Ditemui usai sidang doktoral Menpan RB Asman Abnur di Unair,
Surabaya, Senin, Fahmi menjelaskan, radikalisme lebih menjurus pada
anarkisme, vandalisme, maupun kerusuhan. Sedangkan ekstremisme merupakan
bentuk teror yang dinilai dapat memberikan pesan efektif.
"Nah, berkaca dari bom panci di Bandung itu sebenarnya bentuk
ekstremisme. Mereka menyampaikan pesan supaya aparat membebaskan
teman-temannya," kata dia.
Fahmi melihat deradikalisasi yang diprogramkan pemerintah belum
berjalan maksimal.
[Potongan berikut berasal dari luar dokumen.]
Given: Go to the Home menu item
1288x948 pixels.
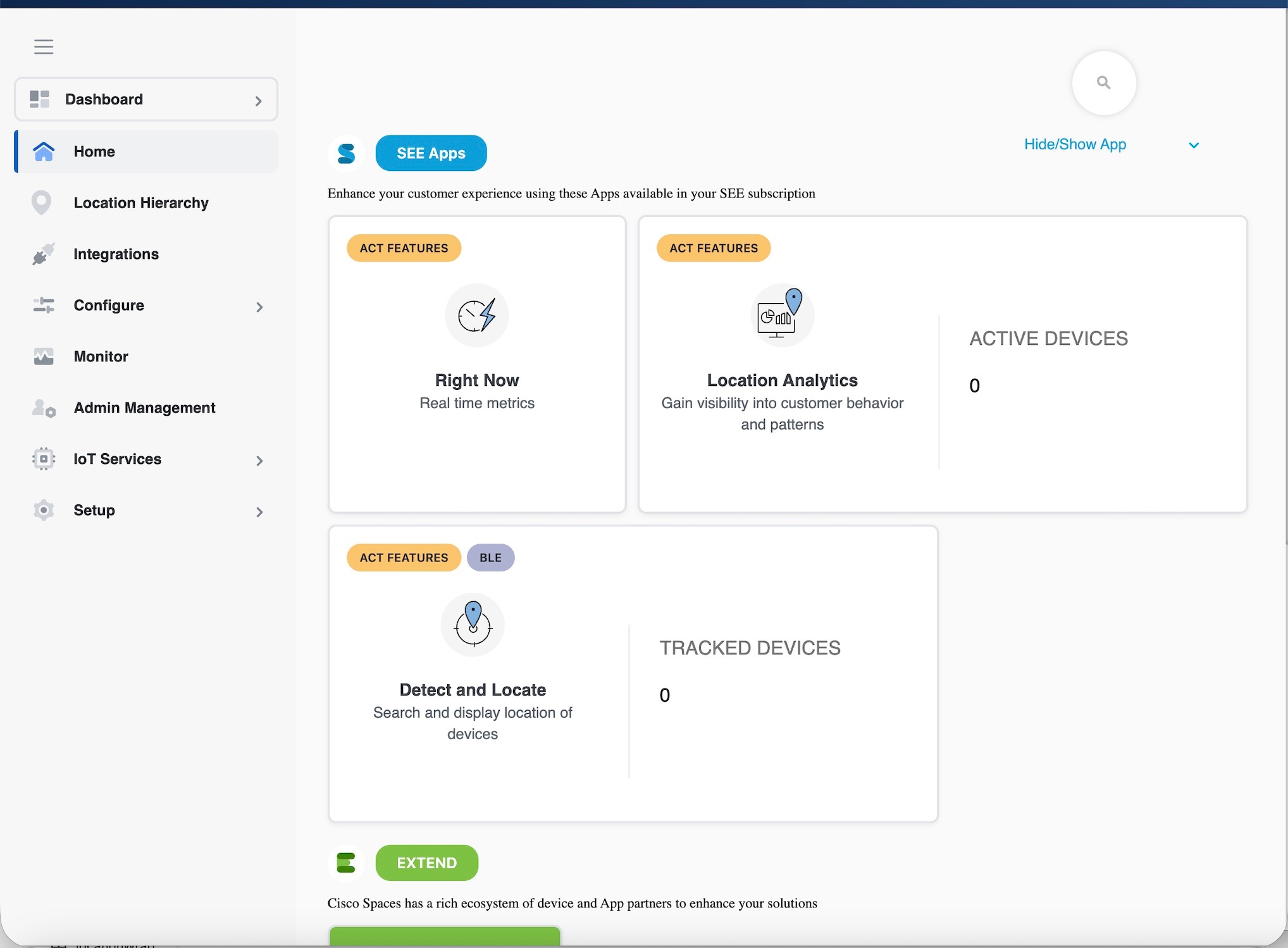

Ia menambahkan, aksi teror terjadi bisa saja akibat
rasa ketidakpuasan, kekecewaan, serta keputusasaan kelompok tertentu
atas berbagai persoalan.
"Pemerintah mungkin perlu memikirkan cara yang efektif untuk
menggunakan kanal-kanal, misalkan melibatkan ormas. Tidak harus melalui
agama, bisa menggunakan saluran komunikasi sehingga harapan mereka bisa
terkelola dengan baik," ujarnya.
Menurut Fahmi, sekeras apa pun ormas, selama masih dalam koridor sistem kebangsaan perlu sekiranya dilibatkan.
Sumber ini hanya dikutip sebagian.